Task goal: Retype the part of the diary-and-letters excerpt below from "In the church" to "are all women!".

Document excerpt:
━━━━━━━━━━
Laurie Fleming stays at home with his mother – does the flowers beautifully – Is it now the unmarried son who does this?
In the church one of the servers appears with startlingly golden hair – curls falling over his eyes give him an air of sickly Victorian piety.
To Bob Smith in Ibodan
40 Brooksville Avenue
21 October 1960
Dearest Bob,
This morning I had the proofs of my new book which is called No Fond Return of Love, the title they made me have instead of A Thankless Task. My heart sinks rather as I open the book and begin reading – who can enjoy it? I wonder. Why isn’t it much better? Then I look over some of the bits I like to cheer me up. Hazel is going to correct the proofs for me. They say it will come out in the spring.
Love,
Barbara
St Valentine’s Day. In the flower shop at Ludgate Circus – a queue of people – but they are all women!
[This is the first letter to Philip Larkin, who had written to suggest that he might write a review article about her next novel when it was published.]
40 Brooksville Avenue
1 March 1961
Dear Mr Larkin,
Thank you very much for your letter. I was very pleased and flattered to think that you should have had the idea of writing an essay on my books and am grateful to you for telling me about it, even though it was too late to do it. Perhaps, if you still feel like doing it, I could let you know when my next is ready – (so far only four chapters written). It will be my seventh which seems a significant number.
N.F.R.L. (originally called A Thankless Task!) has had a better reception than I thought it would have, and your letter certainly encourages me to go on.
Yours sincerely,
Barbara Pym
1 March. Soup, jelly and bread and butter – that’s not much of a meal for a man I think as I sit in the Kardomah.
8 March. Sophia finds an exquisite piece of claw sheath, like mother of pearl, in the cat’s basket.
11 April 1961. Rome. Fr John Francis Gordon knocks back a Tio Pepe at the bar while we wait to be called for our flight. He also buys up all the little bottles of brandy on the plane – but he is nice (and Irish). Many nuns waiting at Leonardo da Vinci airport waving handkerchiefs and with bunches of flowers to welcome back a Mother Superior – we are surrounded by them. Near the hotel an illuminated sign shines continuously in the night BANCO SANTO SPIRITO (on a par with TAKE COURAGE).
Rome I.A.I. Meeting [meeting of the I. A.I. Executive Council]. Lunch at Roxy Cinema Café (which is very good) then I had a short siesta while Ailsa went to the Officers’ Meeting. The first Reunion was at 6. A strange collection of people most of them carrying or wearing raincoats. I felt like Prudence, overdressed in cream Courtelle and a pink and white striped carnation from the spray sent to us by the Tourist Bureau. Then we all moved over to the Ritz for the ‘informal reunion’ – walls covered with pleated silk, gold plush sofas and chairs, pictures of Roman emperors – a strange decor. Plenty of drinks and canapés. Then a very slow dinner at the Hotel Sporting with DF, Evelyn Forde, Kenneth Robinson and Ailsa. Afterwards for a drink in the bar at the underground station – v. draughty, loud juke box. The Chairman [Gouverneur Mueller] is seen approaching – a bored figure in a Homburg hat, his luggage being carried. He joins us. A strange setting altogether.
━━━━━━━━━━
Available data:
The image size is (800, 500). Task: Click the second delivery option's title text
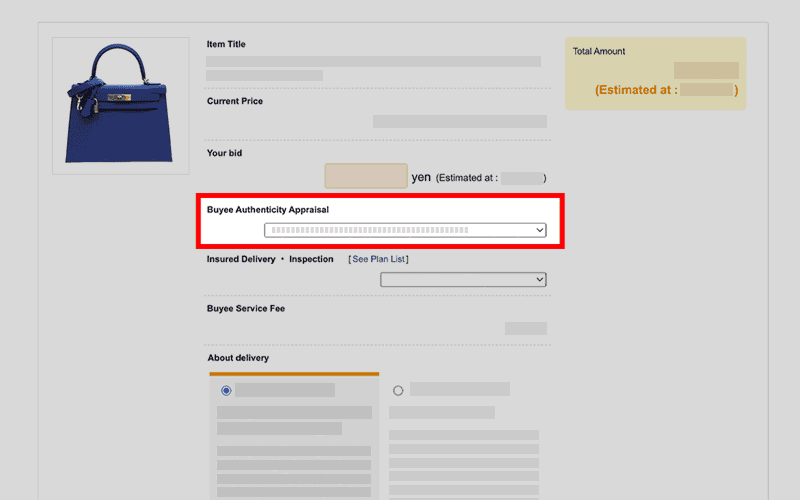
━━━━━━━━━━
Written response:
In the church one of the servers appears with startlingly golden hair – curls falling over his eyes give him an air of sickly Victorian piety.
To Bob Smith in Ibodan
40 Brooksville Avenue
21 October 1960
Dearest Bob,
This morning I had the proofs of my new book which is called No Fond Return of Love, the title they made me have instead of A Thankless Task. My heart sinks rather as I open the book and begin reading – who can enjoy it? I wonder. Why isn’t it much better? Then I look over some of the bits I like to cheer me up. Hazel is going to correct the proofs for me. They say it will come out in the spring.
Love,
Barbara
St Valentine’s Day. In the flower shop at Ludgate Circus – a queue of people – but they are all women!